* **Brief**
Nothing but the lines below from the one holding "Click the 38.1% percentage badge" up to and including the one holding "The width and height of the screenshot is (595, 403)." should be copied, exactly and without pictures.

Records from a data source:
****
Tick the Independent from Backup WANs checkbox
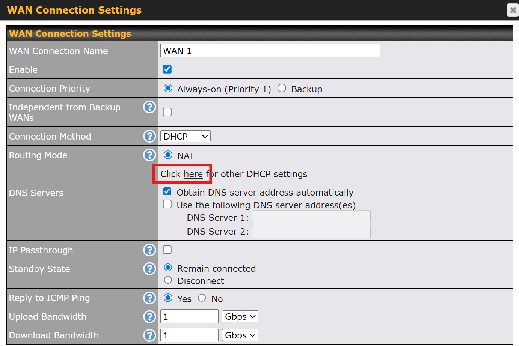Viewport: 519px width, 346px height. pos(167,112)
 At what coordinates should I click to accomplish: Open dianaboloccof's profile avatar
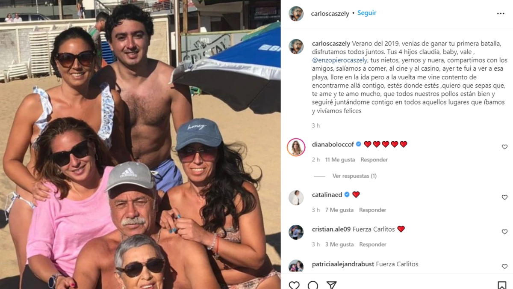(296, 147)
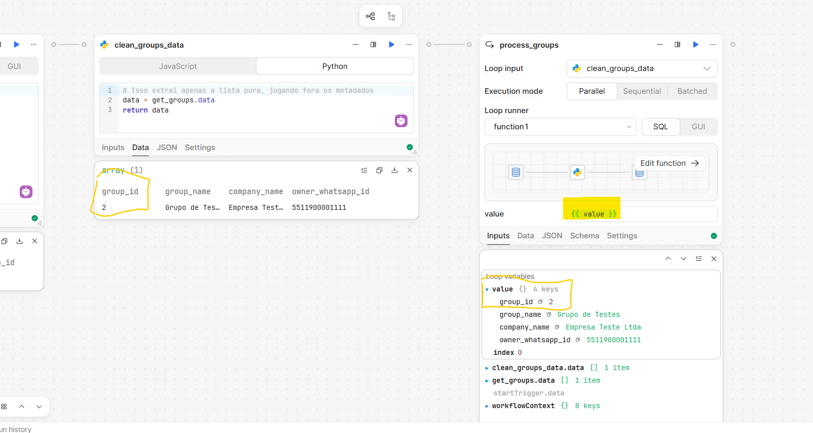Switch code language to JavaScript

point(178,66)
****
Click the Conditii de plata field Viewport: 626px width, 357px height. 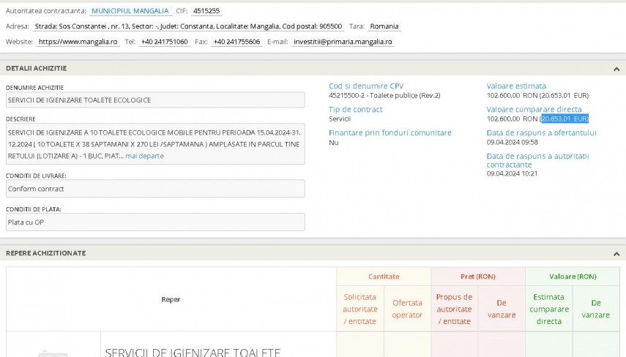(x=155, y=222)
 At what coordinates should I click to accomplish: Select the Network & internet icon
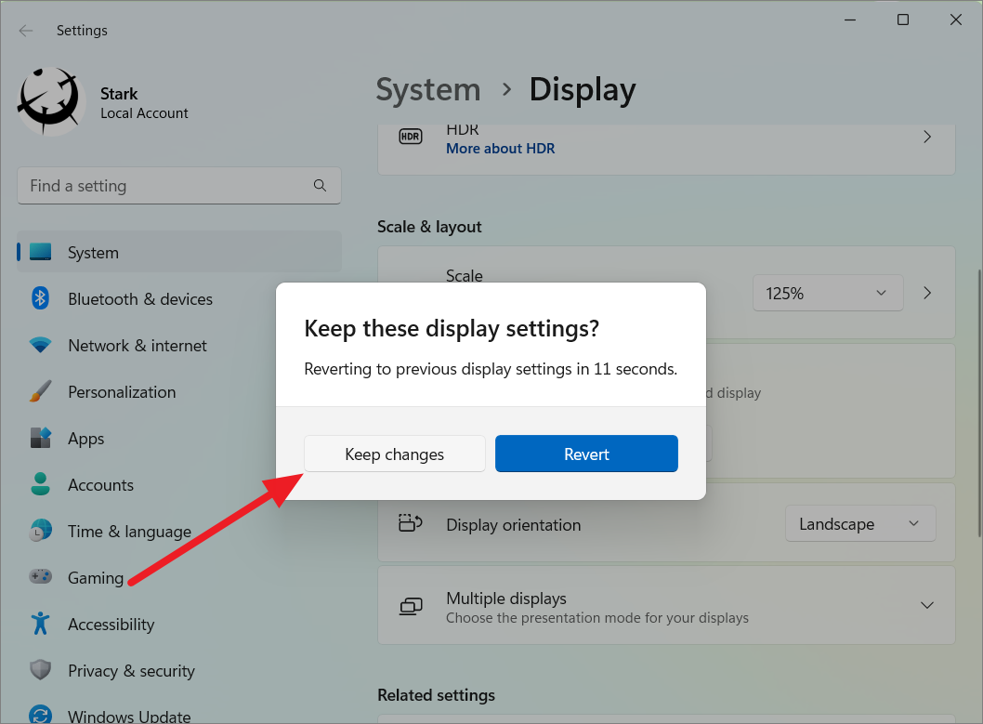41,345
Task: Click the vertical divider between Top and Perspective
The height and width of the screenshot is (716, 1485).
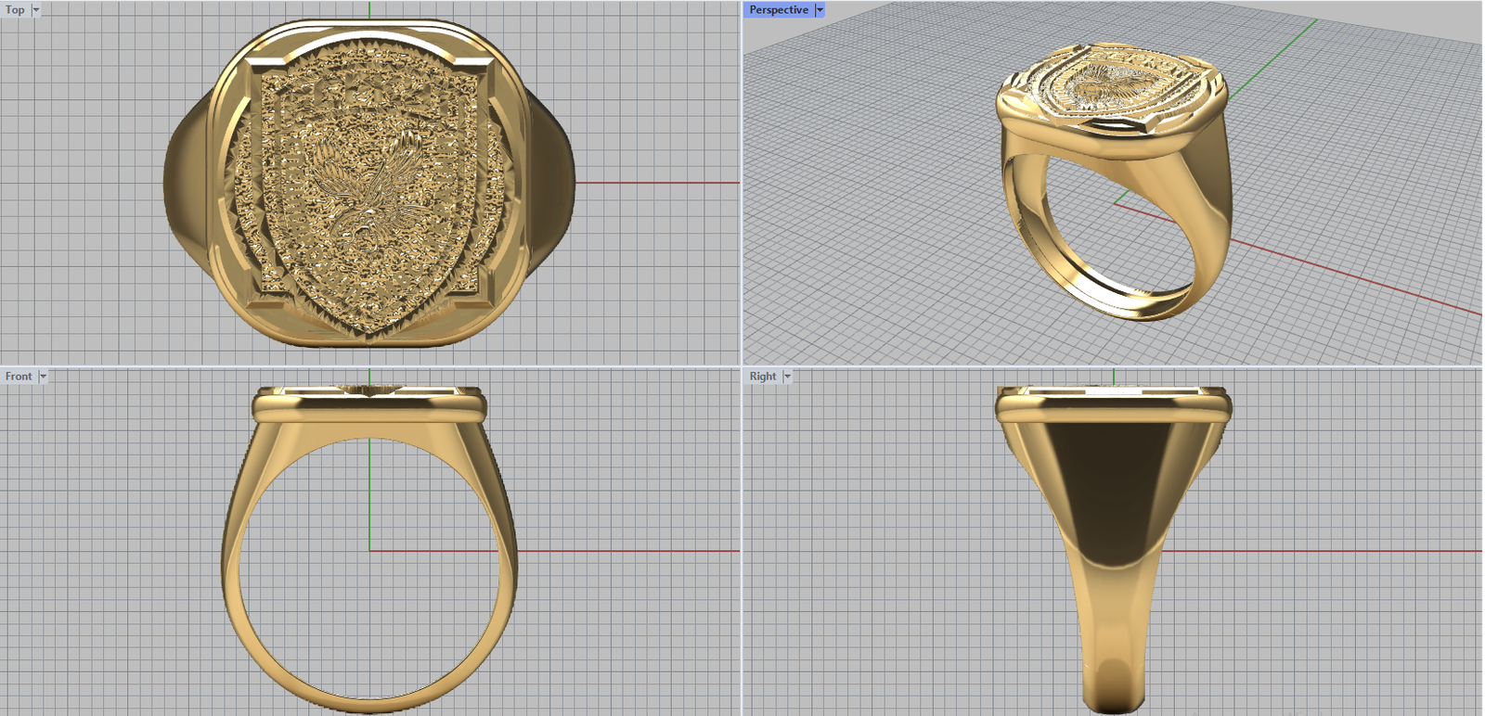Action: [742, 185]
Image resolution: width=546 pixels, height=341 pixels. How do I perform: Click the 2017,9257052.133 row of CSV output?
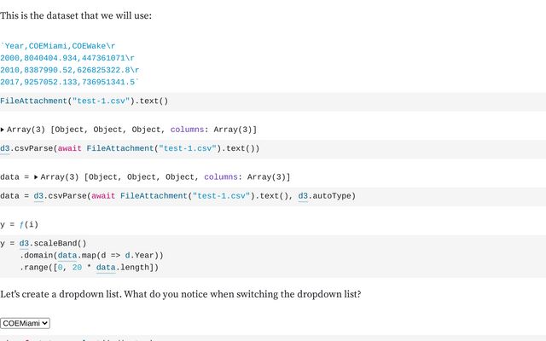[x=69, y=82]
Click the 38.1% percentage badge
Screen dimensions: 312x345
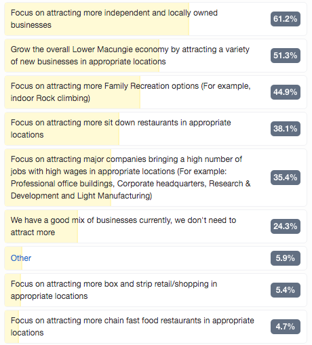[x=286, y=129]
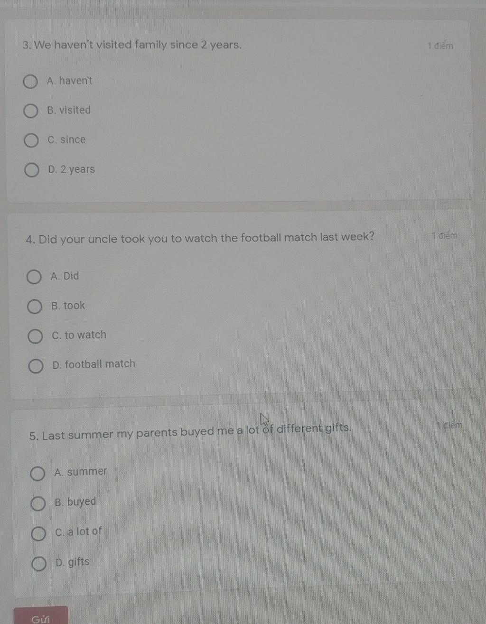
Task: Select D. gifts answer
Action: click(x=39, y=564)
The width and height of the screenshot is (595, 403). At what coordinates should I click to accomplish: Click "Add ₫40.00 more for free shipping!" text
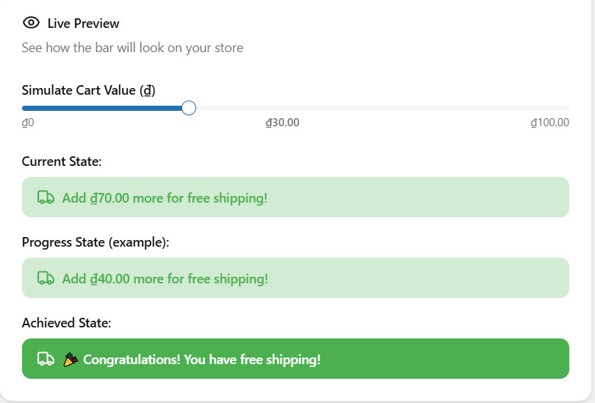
****
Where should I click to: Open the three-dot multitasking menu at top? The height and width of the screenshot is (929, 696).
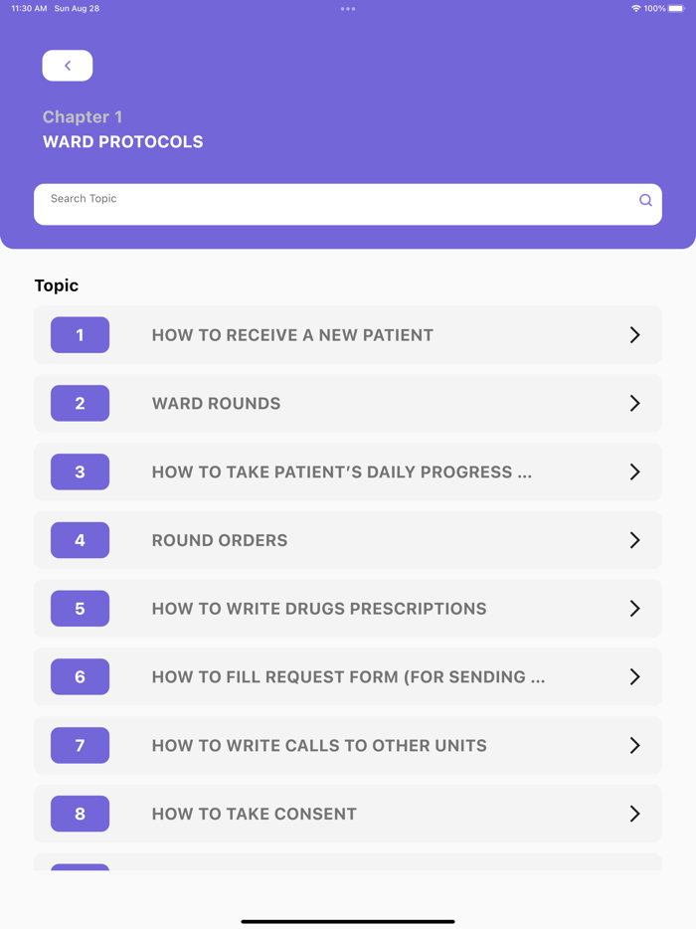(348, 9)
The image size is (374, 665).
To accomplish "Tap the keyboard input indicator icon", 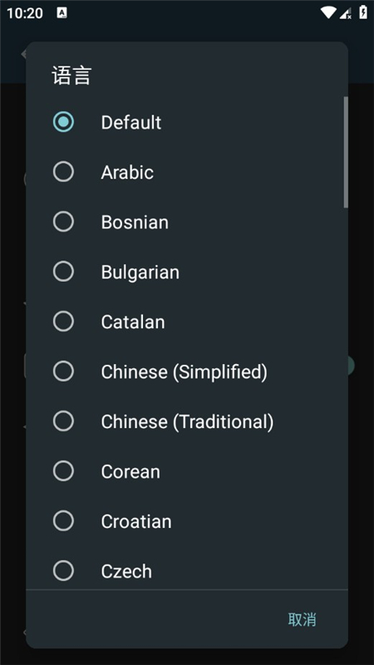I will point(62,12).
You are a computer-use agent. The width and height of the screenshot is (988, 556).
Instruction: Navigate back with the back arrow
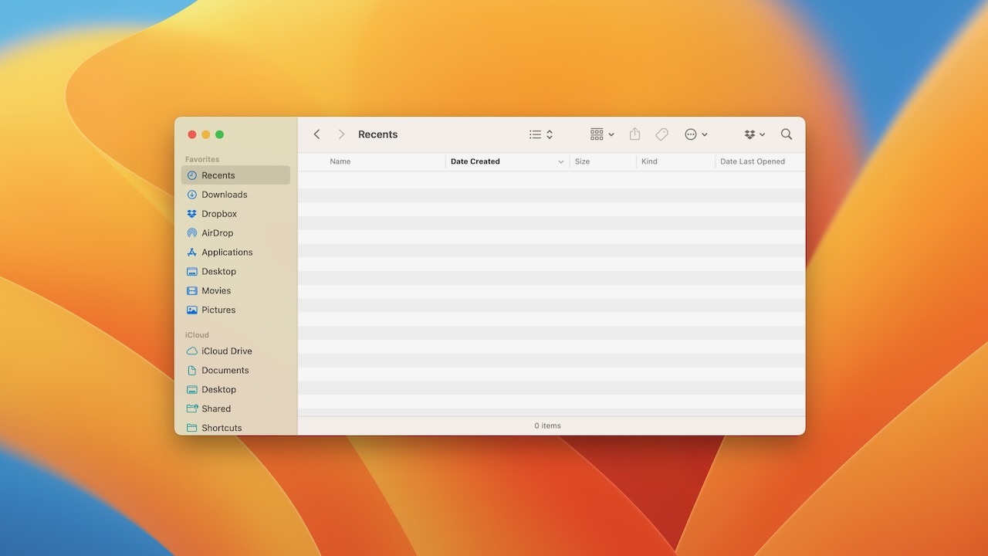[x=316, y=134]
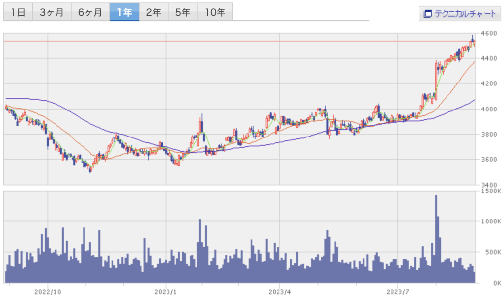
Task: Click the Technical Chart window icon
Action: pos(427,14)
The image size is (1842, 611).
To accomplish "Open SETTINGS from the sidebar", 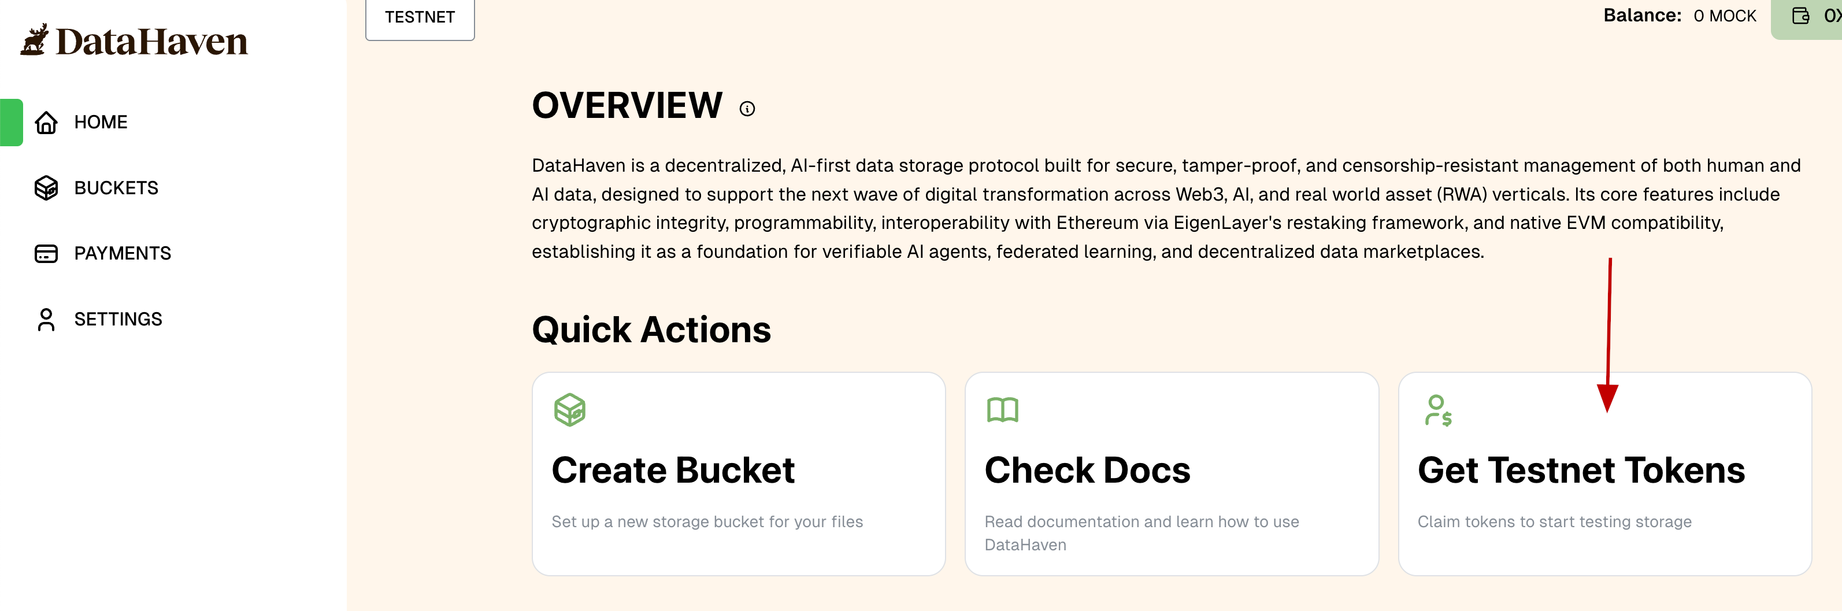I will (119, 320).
****
* **Task output**
Click the 38.1% percentage badge
Screen dimensions: 312x345
[x=286, y=129]
Task: Select D. gifts answer
Action: click(x=39, y=564)
The width and height of the screenshot is (595, 403). At what coordinates should I click to accomplish: Click "Add ₫40.00 more for free shipping!" text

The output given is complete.